Jonathan Schroeder, Postdoctoral Associate

Jonathan Schroeder uses the methods of the digital humanist, conceptual historian, and literary scholar to compare how European frameworks of emotion were institutionalized in the Americas. His manuscript, Prisoners of Loss: An Atlantic History of Nostalgia, charts the first phase in the globalization of nostalgia, tracking how this medical concept was carried to the New World and used to design new health care systems for slaves and soldiers in America, Brazil, Cuba, and Haiti. By virtue of this process, he argues, nostalgia was transformed from a disease of travel suffered by European ethnics into the exemplary disease of racial captivity in the nineteenth century, one that can potentially help us make sense of present-day scenes of racial and ethnic melancholy.
 
His project at the DHLab, “Passages to Freedom: Worlding the North American Slave Narrative,” examines the language and geography of 294 African-American slave narratives.
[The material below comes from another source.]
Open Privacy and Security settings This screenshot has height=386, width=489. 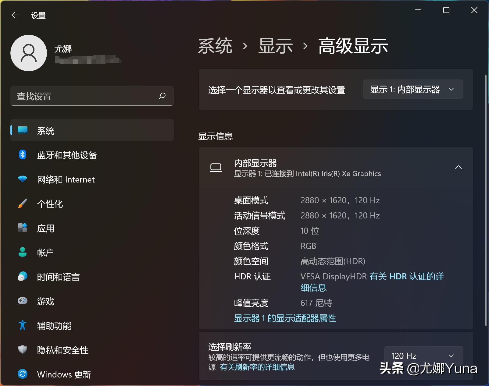pos(62,350)
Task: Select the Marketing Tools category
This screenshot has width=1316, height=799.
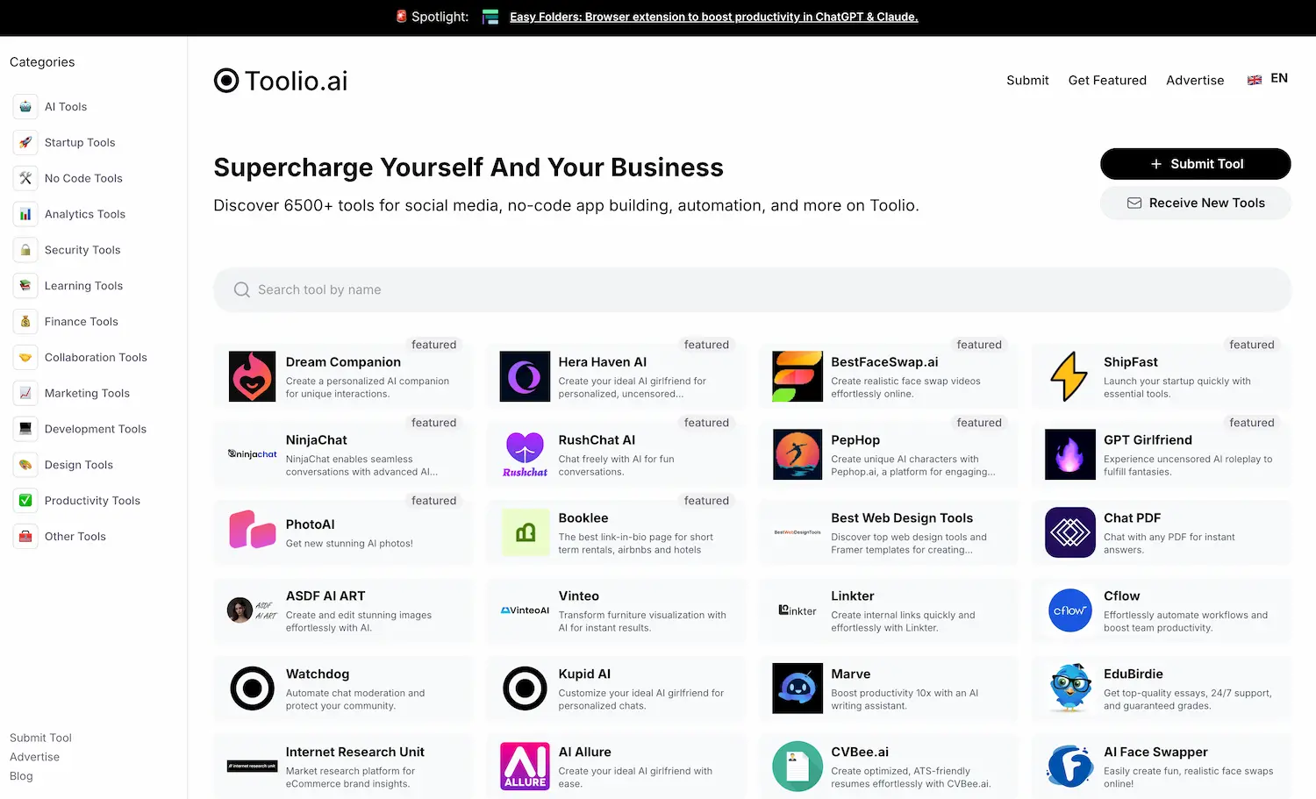Action: [87, 394]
How did African-Americans make their escapes? What does the mobility of slaves look like in slavery? In freedom? Are there distinct languages of slavery and freedom? And how do answers to these questions change after the Fugitive Slave Act of 1850? After the slave narrative was affiliated with antebellum abolitionist networks?
 
He received his Ph.D. in English Language and Literature from the University of Chicago. His work has appeared in American Literature and is forthcoming in Arizona Quarterly.